Document segment:

Marco Attene is a researcher at
IMATI-GE / CNR, where he investigates new directions, paradigms and algorithms for 3D geometric modelling, processing and analysis. Marco has been the principal investigator at CNR for regional, national and international
projects. He is evaluator for the Italian Ministry of Education and Research, and has been the promoter of key collaborations and joint research programs between IMATI and universities in Europe, USA, Asia and New Zaeland. Marco manages seven sourceforge
software projects involving experts from the University of Genova and from IMATI. He published high-impact articles (> 1200 citations) on the most prestigious journals in the area (ACM TOG, TVCG, CGF, ...). He gave tutorials, plenary lectures and seminars at national and international schools, and presented his work at all the major computer graphics events including, among the others, ACM Siggraph and Eurographics. Marco contributed to the organization of several international conferences as program committee member, program chair, and organizing committee member. He is an associate editor of international journals in the area, and is the main editor of NoSMoG, the Newsletter of the Shape Modeling Group at IMATI-CNR.
Download a short CV
here (last update Jan, 2014).
Recent Work
Polygon Mesh Repairing: an application perspective
Marco Attene, Marcel Campen and Leif Kobbelt
ACM Computing Surveys, Vol. 45, No. 2, Article 15 (33 pages), Feb 2013.

Required work:
What evidence does the researcher profile give for calling his published articles high-impact? The records that follow the profile are not needed here.

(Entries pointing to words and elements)
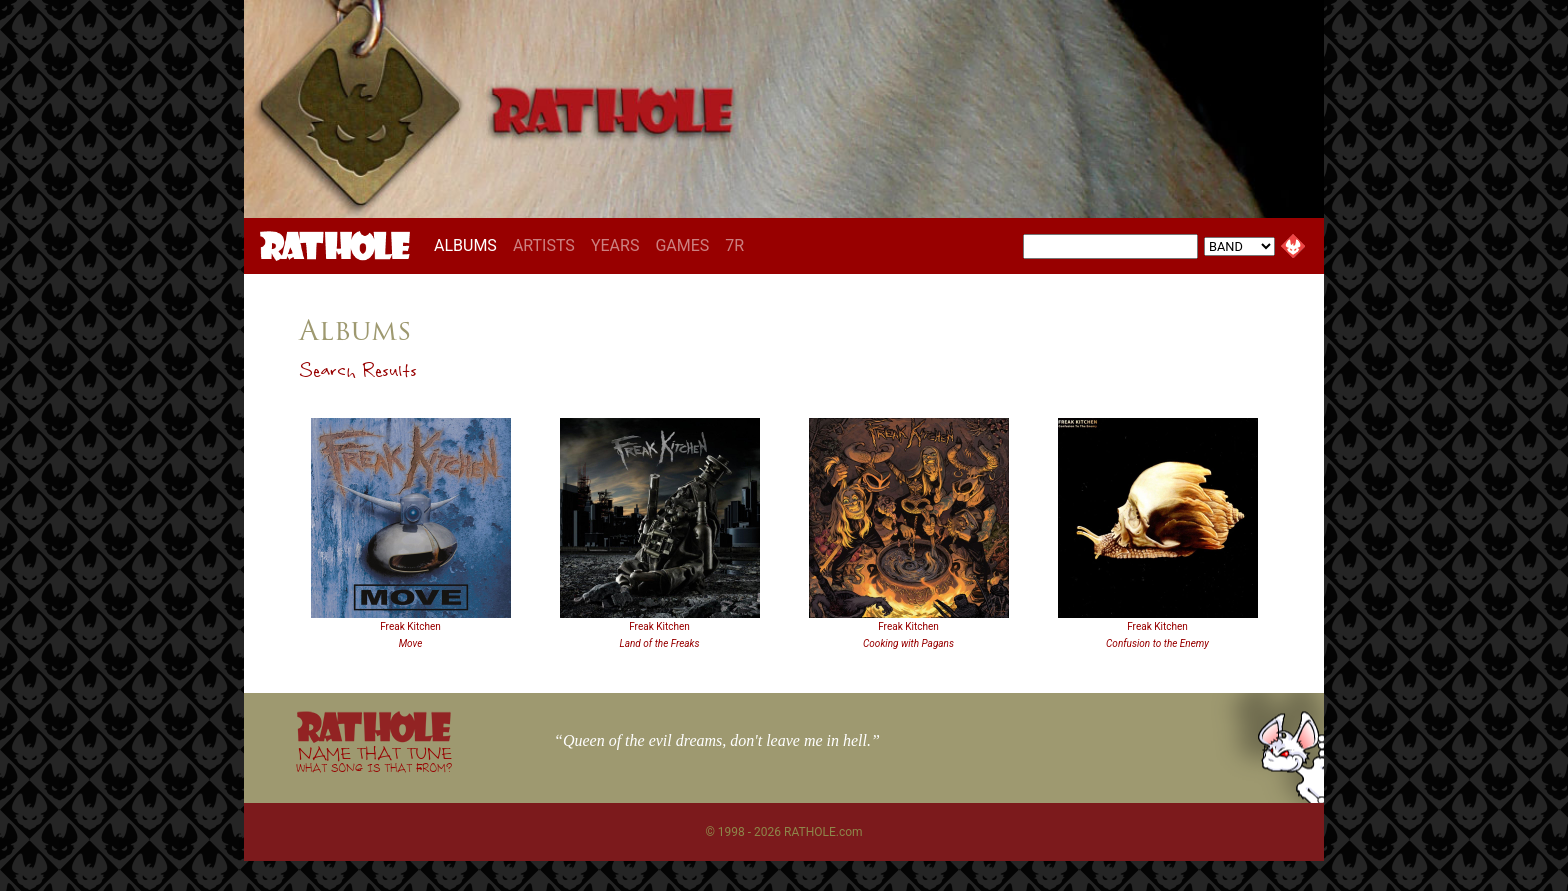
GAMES (682, 245)
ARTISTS (544, 245)
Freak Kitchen (410, 626)
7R (734, 245)
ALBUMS (469, 245)
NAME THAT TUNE (374, 758)
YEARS (615, 245)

Solution:
The profile says his articles have more than 1200 citations. It also says they appeared in the most prestigious journals in the area, such as ACM TOG, TVCG and CGF.